Trouble in Efrafa’s ranks

Back at Efrafa, Captain Campion (Lee Ingleby) is chastised by Captain Orchis (Jason Watkins) for defending Holly (Freddie Fox), a traitorous rabbit. Also, after Woundwort’s leadership is questioned, he holds a meeting, supposedly to hear concerns.

However, it’s ultimately intended to weed out dissenters, who are perceived as weak links in the Efrafa’s chain of command. In his demand for loyalty to his rule, Woundwort emphasizes, “We run from no elil, we are the elil.” In rabbit-speak, it’s akin to saying “We run from no enemy/evil, we are the enemy/evil”

In contrast to this, Hazel and crew desire independence and acceptance. In fact, life seems peaceful for a bit. That is until they smell outsider rabbits. Knowing it’s probably Woundwort, Hazel confronts Woundwort. When he offers peace with the conqueror, Woundwort threatens to destroy them, later telling Efrafa, “Nothing leaves this warren and lives.”

Battle ready?

When the Efrafa return to Watership Down, they start to storm the tunnels, and a battle royale ensues. Holly dies defending Bigwig (John Boyega).
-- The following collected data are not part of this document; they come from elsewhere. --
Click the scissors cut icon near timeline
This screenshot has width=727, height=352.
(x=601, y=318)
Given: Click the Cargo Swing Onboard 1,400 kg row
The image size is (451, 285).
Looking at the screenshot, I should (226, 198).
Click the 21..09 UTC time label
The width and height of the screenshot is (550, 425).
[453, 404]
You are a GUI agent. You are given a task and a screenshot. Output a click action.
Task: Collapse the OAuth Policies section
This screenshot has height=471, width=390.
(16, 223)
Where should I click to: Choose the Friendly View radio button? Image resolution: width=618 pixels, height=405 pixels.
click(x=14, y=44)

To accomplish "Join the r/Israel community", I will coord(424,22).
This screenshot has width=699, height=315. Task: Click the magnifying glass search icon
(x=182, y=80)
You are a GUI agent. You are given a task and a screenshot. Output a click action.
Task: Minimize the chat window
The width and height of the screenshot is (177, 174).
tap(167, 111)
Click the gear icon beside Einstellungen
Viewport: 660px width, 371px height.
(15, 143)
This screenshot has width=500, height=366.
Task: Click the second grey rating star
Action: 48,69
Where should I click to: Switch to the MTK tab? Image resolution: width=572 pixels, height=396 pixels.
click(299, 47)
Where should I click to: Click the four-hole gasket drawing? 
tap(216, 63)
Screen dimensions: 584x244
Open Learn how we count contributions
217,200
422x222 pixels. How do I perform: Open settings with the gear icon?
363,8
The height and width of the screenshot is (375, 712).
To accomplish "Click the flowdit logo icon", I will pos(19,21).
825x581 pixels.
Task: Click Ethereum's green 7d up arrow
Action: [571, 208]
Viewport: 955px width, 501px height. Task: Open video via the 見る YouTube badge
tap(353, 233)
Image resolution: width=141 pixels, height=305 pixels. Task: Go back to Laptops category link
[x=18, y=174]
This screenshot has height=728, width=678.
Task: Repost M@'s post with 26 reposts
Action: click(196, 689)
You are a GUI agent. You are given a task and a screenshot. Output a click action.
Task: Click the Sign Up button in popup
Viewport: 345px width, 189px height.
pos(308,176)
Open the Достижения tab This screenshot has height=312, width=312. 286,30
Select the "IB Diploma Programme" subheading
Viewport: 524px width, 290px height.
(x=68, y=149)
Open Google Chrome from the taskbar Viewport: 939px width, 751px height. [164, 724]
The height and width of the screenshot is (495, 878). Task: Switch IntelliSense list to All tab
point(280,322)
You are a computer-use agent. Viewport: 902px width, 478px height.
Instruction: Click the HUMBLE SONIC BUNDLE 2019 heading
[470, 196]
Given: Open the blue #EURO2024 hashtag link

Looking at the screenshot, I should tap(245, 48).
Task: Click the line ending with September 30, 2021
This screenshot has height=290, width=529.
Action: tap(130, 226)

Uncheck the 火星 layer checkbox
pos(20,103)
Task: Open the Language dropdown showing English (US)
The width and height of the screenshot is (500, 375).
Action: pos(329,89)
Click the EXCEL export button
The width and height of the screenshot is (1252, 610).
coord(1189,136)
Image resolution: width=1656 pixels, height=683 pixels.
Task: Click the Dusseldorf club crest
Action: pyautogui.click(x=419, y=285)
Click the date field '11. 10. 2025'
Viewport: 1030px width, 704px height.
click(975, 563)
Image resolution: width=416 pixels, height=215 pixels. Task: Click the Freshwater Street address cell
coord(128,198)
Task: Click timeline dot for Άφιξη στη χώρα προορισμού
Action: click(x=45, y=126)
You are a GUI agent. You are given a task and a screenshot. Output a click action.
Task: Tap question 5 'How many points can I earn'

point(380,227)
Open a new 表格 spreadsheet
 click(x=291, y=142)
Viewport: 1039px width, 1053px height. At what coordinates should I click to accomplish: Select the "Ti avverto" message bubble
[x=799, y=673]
Sensing the grave danger, our rabbits burrow directly beneath a tree, making it harder for Woundwort to locate them. As Hazel and Bigwig fend off the invaders, Fiver (Nicholas Hoult) has a vision, leading him to head to the farm. Despite the dangers of encountering humans, it’s clear that he has a plan.

Meanwhile, as they assault Watership Down, Captain Campion rebels against Woundwort again, saying, “I’d rather be a good rabbit than a good soldier, sir.” It’s a bold stance, but Orchis is tasked with killing him for disobedience.

As this is happening, Fiver, Hazel and Blackavar (Henry Goodman) burrow their way out and run for the farm. Their plan? They free a dog, intending to lead him to Watership Down, where he can attack the Efrafa invaders. This seemingly is at a cost, as they leave Fiver pinned down by a farm cat, and they also have a big dog after them!

Definitive moments

As Bigwig fights Woundwort, both seem evenly matched. In fact, Woundwort ultimately offers Bigwig a position in Efrafa’s leadership. It’s another strange aspect of totalitarianism — they recognize everyone else as disloyal, yet expect loyalty to themselves! Still, some Efrafa rabbits flee, sensing the danger they are in.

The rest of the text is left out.